PROBLEM DESCRIPTION
In the items below, from the line with "has width=1536, height=705." up to and including the line with "coordinates (400, 48).", rename "screenshot" to "capture" and leave everything else unchanged. Return only those lines, without the pictures.

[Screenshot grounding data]
Start of Block
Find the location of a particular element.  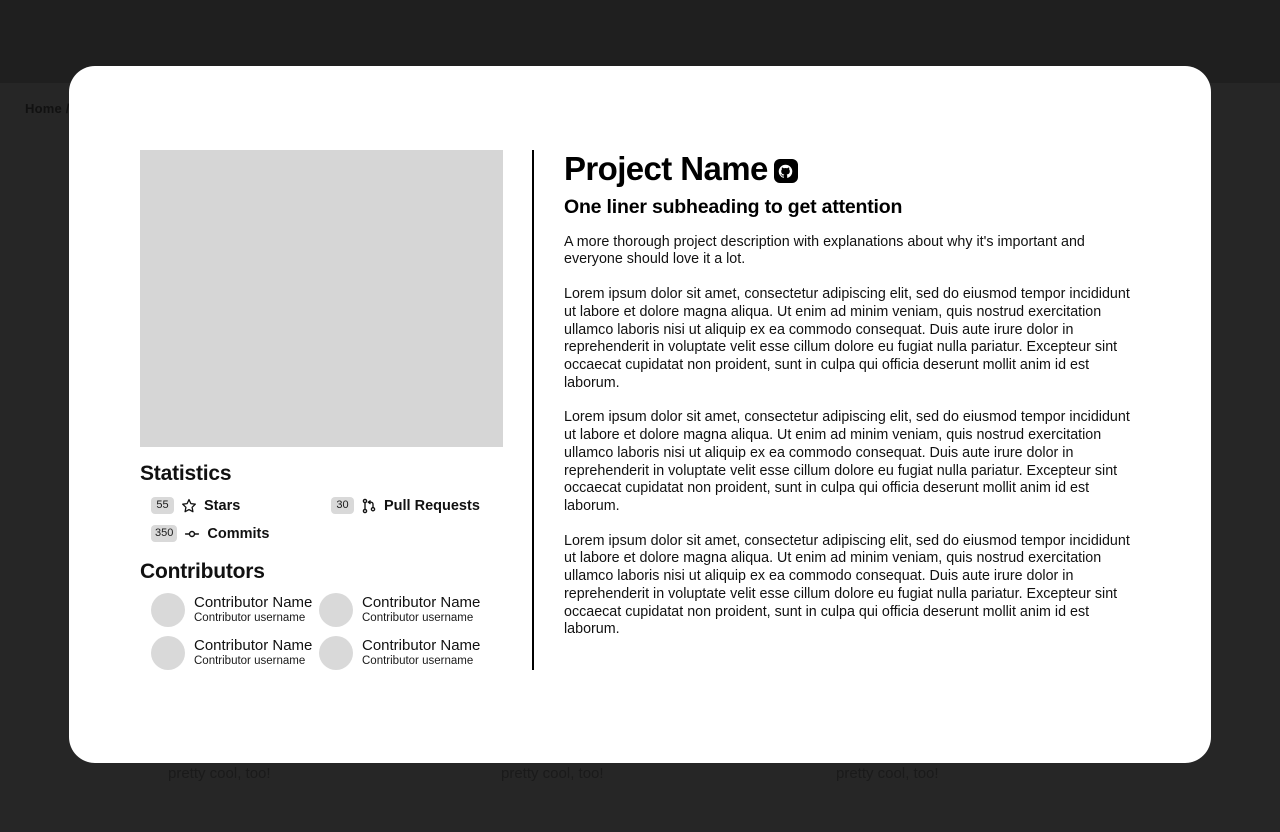

page-subheading: One liner subheading to get attention is located at coordinates (734, 206).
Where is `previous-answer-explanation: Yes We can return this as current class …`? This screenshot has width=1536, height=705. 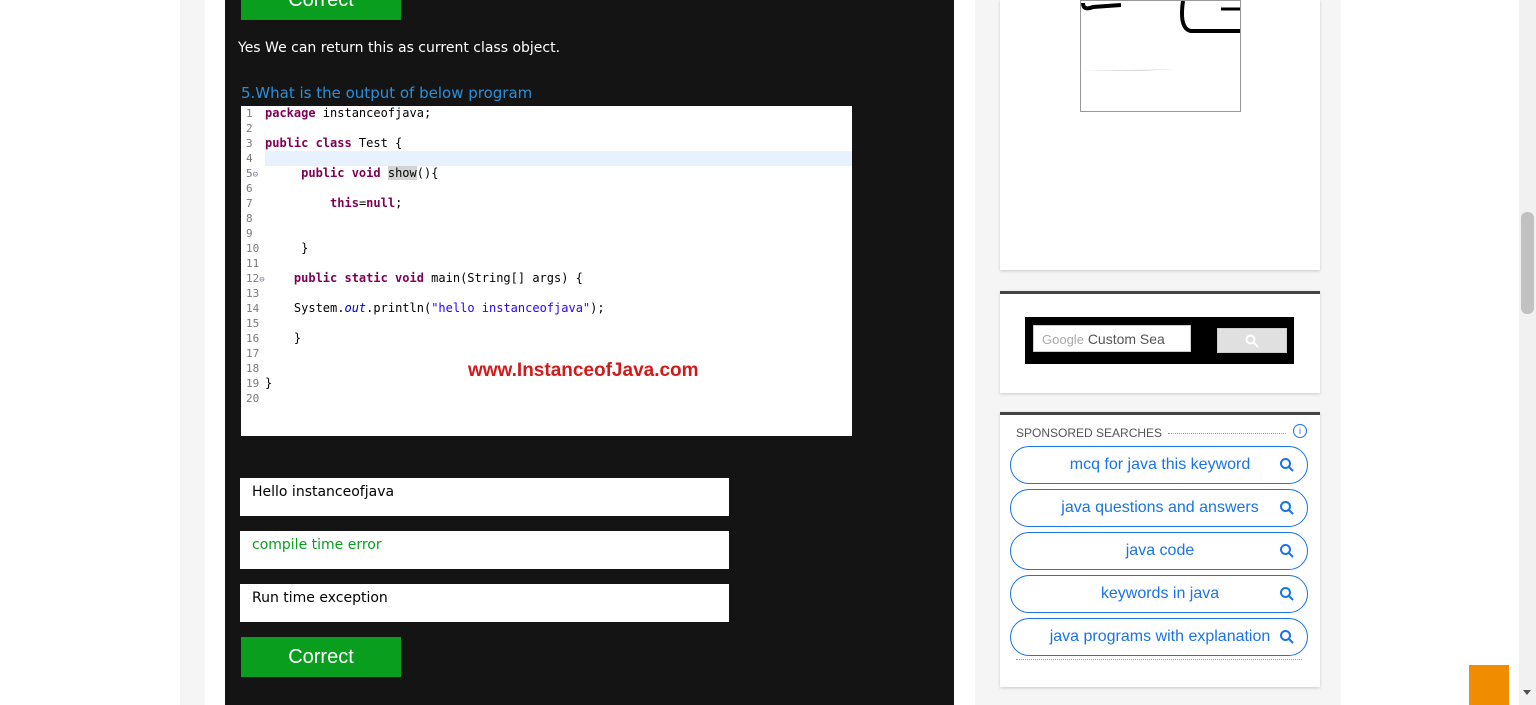
previous-answer-explanation: Yes We can return this as current class … is located at coordinates (400, 48).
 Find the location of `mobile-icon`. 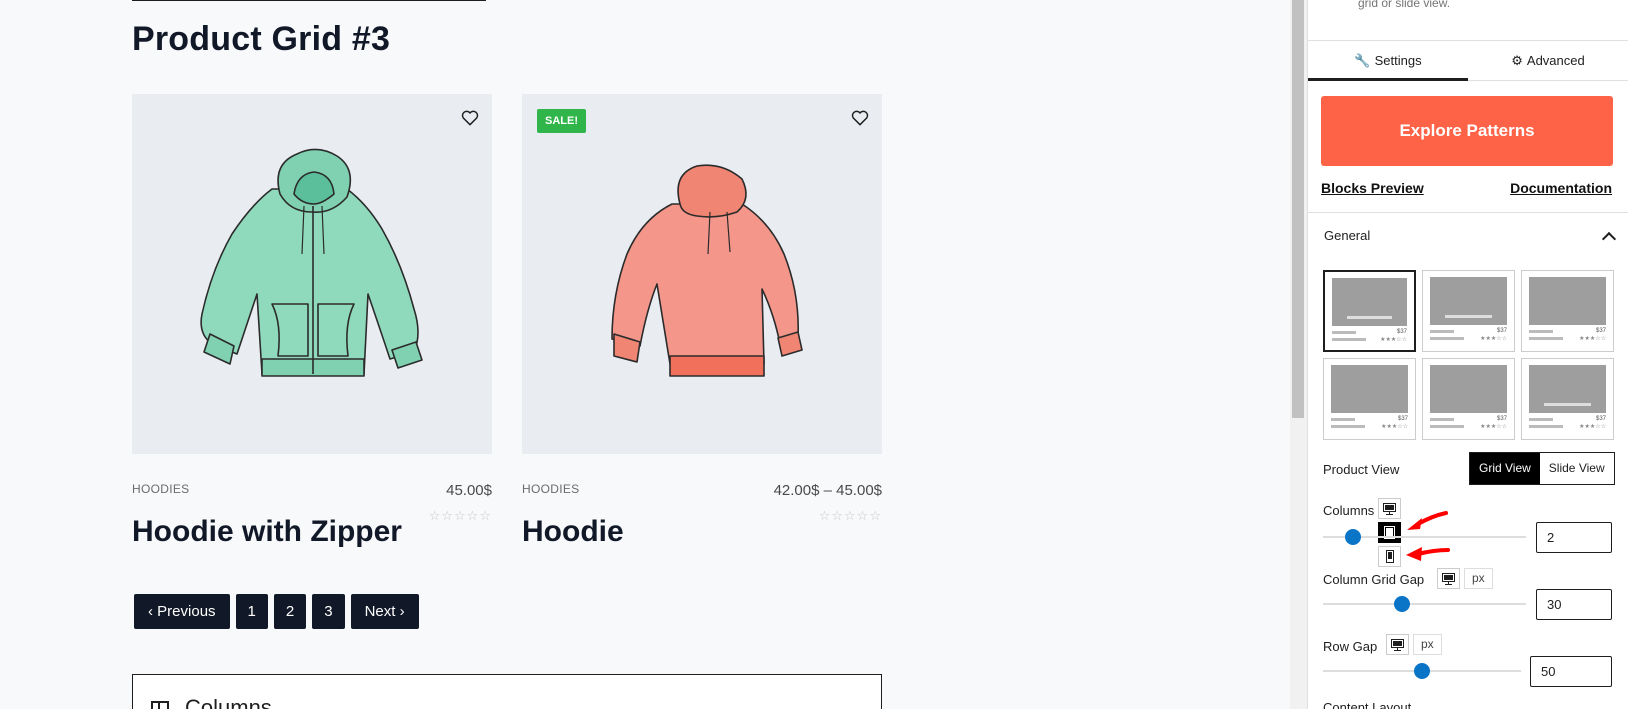

mobile-icon is located at coordinates (1390, 556).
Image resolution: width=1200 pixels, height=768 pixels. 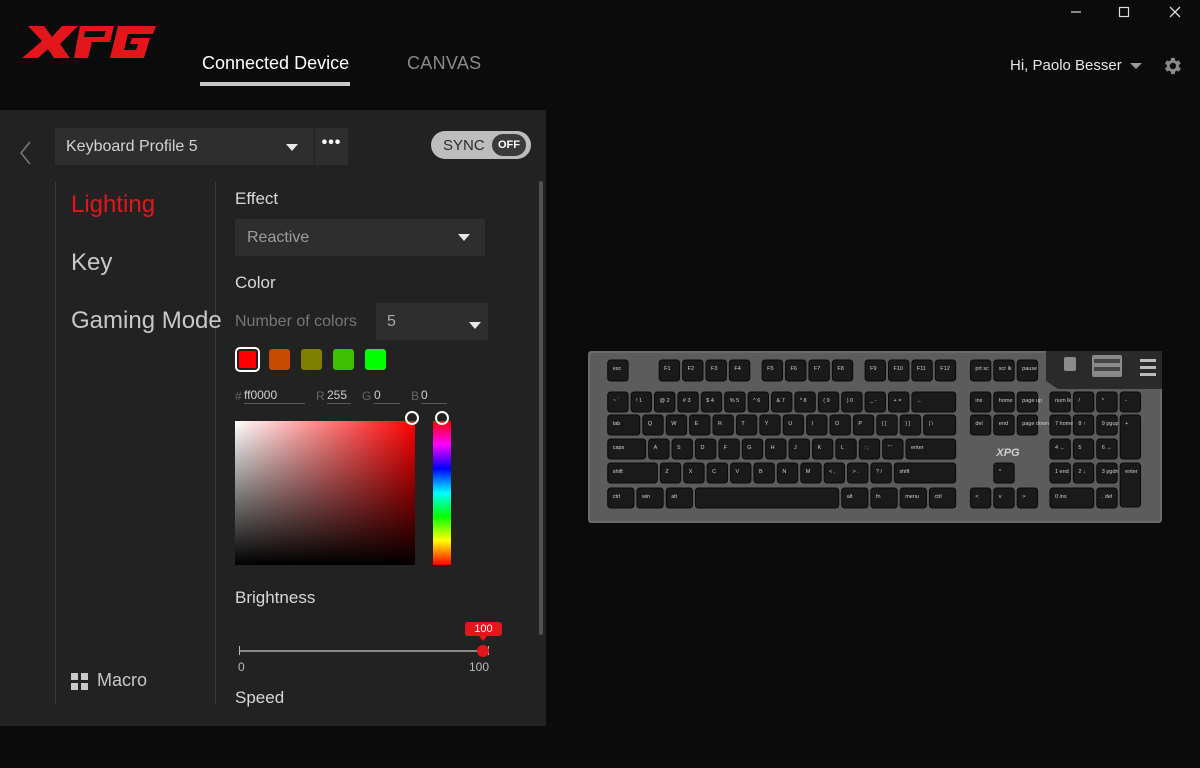 I want to click on scrollbar-thumb, so click(x=541, y=408).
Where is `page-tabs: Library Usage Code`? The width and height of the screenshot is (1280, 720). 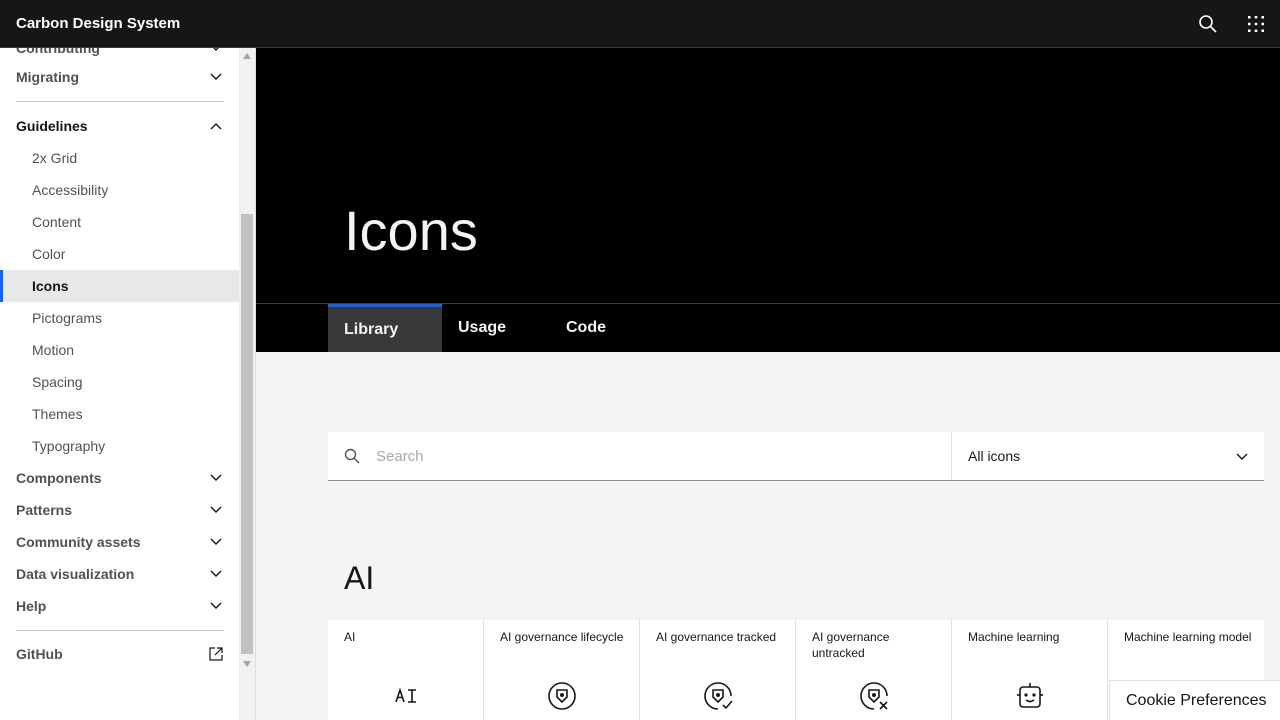
page-tabs: Library Usage Code is located at coordinates (768, 328).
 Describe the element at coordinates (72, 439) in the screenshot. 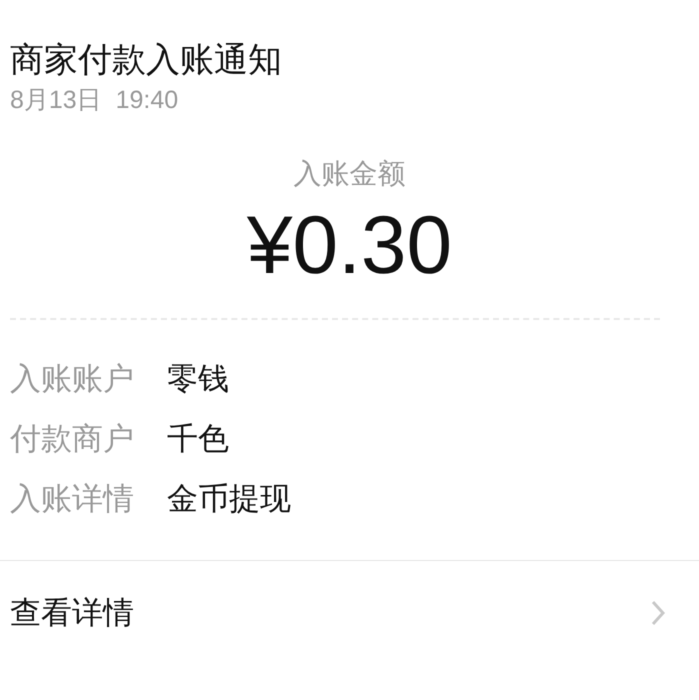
End of Block
WRITTEN SOLUTION
Where is `previous-answer-explanation: Yes We can return this as current class …`? This capture has width=1536, height=705. 
previous-answer-explanation: Yes We can return this as current class … is located at coordinates (400, 48).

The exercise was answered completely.